Which of the lines below holds the string "agent"? Copy every line that does.

Stored data entries:

---+---

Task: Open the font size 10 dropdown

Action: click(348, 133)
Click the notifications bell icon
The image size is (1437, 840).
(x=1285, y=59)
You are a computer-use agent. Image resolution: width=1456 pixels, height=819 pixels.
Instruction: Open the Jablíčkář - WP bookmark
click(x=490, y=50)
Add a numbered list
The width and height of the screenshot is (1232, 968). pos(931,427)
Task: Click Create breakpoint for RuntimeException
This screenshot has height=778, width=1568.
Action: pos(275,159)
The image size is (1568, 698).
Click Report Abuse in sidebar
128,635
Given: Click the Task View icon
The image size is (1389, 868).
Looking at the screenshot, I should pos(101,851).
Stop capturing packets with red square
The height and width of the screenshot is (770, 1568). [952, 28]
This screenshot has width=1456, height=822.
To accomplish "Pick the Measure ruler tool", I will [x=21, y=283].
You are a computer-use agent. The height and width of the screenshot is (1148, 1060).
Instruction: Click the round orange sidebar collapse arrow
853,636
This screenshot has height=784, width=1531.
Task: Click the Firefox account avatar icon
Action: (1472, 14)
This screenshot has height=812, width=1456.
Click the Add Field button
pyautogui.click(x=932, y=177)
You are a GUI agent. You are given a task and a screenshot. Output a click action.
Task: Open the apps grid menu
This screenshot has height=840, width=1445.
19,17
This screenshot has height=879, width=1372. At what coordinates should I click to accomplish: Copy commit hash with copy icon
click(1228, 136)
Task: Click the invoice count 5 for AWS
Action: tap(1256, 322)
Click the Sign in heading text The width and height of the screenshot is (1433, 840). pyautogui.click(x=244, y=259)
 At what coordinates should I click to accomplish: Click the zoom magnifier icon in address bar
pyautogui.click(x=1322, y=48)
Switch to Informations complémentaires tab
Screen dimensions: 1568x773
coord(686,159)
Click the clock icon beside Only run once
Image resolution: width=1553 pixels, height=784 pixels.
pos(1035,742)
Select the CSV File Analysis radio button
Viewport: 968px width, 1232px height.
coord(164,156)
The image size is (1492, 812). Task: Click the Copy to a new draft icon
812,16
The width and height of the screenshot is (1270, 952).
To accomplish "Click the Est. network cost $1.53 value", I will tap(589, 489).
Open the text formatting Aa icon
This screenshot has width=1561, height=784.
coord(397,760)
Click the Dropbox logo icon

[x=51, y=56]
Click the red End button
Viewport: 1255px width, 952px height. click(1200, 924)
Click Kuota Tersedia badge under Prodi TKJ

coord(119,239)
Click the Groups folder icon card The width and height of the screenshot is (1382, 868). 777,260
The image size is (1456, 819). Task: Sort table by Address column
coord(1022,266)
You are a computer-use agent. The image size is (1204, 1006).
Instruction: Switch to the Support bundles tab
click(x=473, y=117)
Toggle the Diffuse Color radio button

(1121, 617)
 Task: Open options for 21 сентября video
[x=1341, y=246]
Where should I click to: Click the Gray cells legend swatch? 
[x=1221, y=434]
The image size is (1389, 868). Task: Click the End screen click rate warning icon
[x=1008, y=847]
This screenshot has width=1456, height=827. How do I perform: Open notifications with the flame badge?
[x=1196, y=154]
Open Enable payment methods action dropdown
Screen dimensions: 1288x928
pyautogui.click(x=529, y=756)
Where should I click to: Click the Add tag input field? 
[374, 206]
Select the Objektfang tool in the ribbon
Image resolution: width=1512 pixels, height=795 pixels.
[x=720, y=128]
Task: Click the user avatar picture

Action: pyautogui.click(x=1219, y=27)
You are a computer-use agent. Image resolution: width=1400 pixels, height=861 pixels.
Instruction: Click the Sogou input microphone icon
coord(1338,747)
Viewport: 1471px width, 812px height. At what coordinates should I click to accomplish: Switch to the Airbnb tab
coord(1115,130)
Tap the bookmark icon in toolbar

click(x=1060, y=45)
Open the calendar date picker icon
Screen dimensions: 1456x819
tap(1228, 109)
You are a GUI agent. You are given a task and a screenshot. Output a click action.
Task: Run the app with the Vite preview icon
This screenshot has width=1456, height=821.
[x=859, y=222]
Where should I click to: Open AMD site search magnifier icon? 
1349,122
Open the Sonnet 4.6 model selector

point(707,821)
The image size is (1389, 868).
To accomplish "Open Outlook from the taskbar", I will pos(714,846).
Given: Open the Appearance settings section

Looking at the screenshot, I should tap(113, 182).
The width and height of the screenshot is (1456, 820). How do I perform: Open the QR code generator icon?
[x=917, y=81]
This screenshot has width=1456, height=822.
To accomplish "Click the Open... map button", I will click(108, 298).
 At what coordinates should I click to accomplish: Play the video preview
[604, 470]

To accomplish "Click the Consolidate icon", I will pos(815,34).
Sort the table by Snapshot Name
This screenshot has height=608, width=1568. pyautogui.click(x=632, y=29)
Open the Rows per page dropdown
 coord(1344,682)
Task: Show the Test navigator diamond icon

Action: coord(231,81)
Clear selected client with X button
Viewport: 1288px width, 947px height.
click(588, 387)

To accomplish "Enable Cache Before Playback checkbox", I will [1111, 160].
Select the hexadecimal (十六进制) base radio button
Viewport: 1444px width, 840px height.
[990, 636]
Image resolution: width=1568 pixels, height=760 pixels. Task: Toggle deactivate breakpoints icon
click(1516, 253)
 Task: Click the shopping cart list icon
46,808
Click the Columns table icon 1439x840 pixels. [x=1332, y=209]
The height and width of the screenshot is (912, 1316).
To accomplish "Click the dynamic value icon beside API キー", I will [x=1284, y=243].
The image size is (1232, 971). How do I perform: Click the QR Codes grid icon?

---+---

## EXPECTED ANSWER
You are a computer-use agent. Image resolution: width=1456 pixels, height=819 pixels.
You are a computer-use agent. The height and width of the screenshot is (1148, 1060).
You are a GUI agent. You are given a task and a screenshot. Output a click action.
You are a computer-use agent. The image size is (1204, 1006).
You are a computer-use agent. Image resolution: width=1400 pixels, height=861 pixels.
You are a GUI agent. You are given a task and a screenshot. Output a click action.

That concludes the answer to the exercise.